**To-do list:**
(a) Can you rewrite the inheritance tax passage between "This got me" and "or a friend.", inclusive, with "husband or wife" in place of "spouse"?
(b) How would you render this sentence from the inheritance tax passage in Spanish: "IHT is calculated broadly on the value of the assets in the estate, less any debts that are due at death."

A Fabian Society report has presented findings from a series of focus groups across the country, which they say demonstrates that inheritance tax (IHT) is regarded as unfair – across the political spectrum. They recommend that it should be scrapped entirely and in its place, gifts and other transfers should be taxed instead as income, at the recipient’s marginal rate. This would broadly shift the burden from the estate onto the beneficiary, meaning that the gift would be added to their other income for the year, and taxed accordingly.
This got me thinking about the inheritance regimes in some other countries and how ours compares:
In the UK, unless the Will says otherwise, any IHT that is due is paid by the estate. IHT is calculated broadly on the value of the assets in the estate, less any debts that are due at death. Broadly, any part of the estate that is passing to a surviving spouse or civil partner (or to charities or some other exempt bodies), will be exempt, but otherwise, subject to the nil rate band of £325,000 (possibly double this on the death of a surviving spouse who has inherited from the first spouse to die), the balance of the estate is subject to a flat rate of IHT of 40%. There are some other exemptions, but broadly, the tax band is the same whether the estate passes to your infant child, a third cousin once removed, or a friend.

**Items:**

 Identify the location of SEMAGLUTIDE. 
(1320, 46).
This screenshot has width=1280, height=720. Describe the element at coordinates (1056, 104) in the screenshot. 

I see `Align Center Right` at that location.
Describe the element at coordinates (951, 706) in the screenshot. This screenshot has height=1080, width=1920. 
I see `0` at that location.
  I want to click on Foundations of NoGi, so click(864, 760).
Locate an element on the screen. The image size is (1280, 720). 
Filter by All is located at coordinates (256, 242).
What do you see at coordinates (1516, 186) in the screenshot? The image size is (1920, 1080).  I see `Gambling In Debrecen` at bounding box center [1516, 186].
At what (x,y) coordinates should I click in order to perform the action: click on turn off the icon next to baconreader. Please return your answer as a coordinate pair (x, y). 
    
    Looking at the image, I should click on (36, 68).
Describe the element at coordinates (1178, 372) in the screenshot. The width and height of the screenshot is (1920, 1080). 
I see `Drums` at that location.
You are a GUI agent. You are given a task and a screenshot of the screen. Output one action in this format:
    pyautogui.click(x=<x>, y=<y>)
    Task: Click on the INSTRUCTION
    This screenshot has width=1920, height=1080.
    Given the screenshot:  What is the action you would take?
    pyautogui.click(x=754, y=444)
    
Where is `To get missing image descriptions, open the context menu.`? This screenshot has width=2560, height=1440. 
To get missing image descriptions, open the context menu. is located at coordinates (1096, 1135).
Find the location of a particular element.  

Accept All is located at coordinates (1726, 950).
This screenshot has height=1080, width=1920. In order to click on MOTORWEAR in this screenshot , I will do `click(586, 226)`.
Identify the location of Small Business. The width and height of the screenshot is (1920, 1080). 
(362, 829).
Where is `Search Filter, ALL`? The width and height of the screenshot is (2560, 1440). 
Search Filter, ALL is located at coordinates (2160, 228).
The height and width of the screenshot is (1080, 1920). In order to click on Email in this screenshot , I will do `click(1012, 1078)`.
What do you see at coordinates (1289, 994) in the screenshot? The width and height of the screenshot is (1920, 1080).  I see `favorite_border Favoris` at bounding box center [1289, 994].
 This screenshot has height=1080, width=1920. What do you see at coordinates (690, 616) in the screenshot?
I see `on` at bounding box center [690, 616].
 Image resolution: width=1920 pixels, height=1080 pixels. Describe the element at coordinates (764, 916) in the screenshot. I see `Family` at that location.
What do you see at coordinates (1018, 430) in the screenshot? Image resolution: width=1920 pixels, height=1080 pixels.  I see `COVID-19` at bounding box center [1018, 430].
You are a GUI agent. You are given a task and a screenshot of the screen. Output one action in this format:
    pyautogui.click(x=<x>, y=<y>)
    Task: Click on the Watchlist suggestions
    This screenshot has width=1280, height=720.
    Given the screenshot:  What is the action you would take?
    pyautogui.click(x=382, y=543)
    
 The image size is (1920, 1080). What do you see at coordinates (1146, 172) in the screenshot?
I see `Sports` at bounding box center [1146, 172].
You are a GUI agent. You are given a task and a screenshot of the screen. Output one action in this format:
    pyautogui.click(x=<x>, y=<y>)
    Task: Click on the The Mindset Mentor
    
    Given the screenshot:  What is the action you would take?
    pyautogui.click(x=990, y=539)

**Replies:**
(a)
This got me thinking about the inheritance regimes in some other countries and how ours compares:
In the UK, unless the Will says otherwise, any IHT that is due is paid by the estate. IHT is calculated broadly on the value of the assets in the estate, less any debts that are due at death. Broadly, any part of the estate that is passing to a surviving husband or wife or civil partner (or to charities or some other exempt bodies), will be exempt, but otherwise, subject to the nil rate band of £325,000 (possibly double this on the death of a surviving husband or wife who has inherited from the first husband or wife to die), the balance of the estate is subject to a flat rate of IHT of 40%. There are some other exemptions, but broadly, the tax band is the same whether the estate passes to your infant child, a third cousin once removed, or a friend.

(b) El IHT se calcula, a grandes rasgos, sobre el valor de los bienes del caudal hereditario, menos las deudas pendientes en el momento del fallecimiento.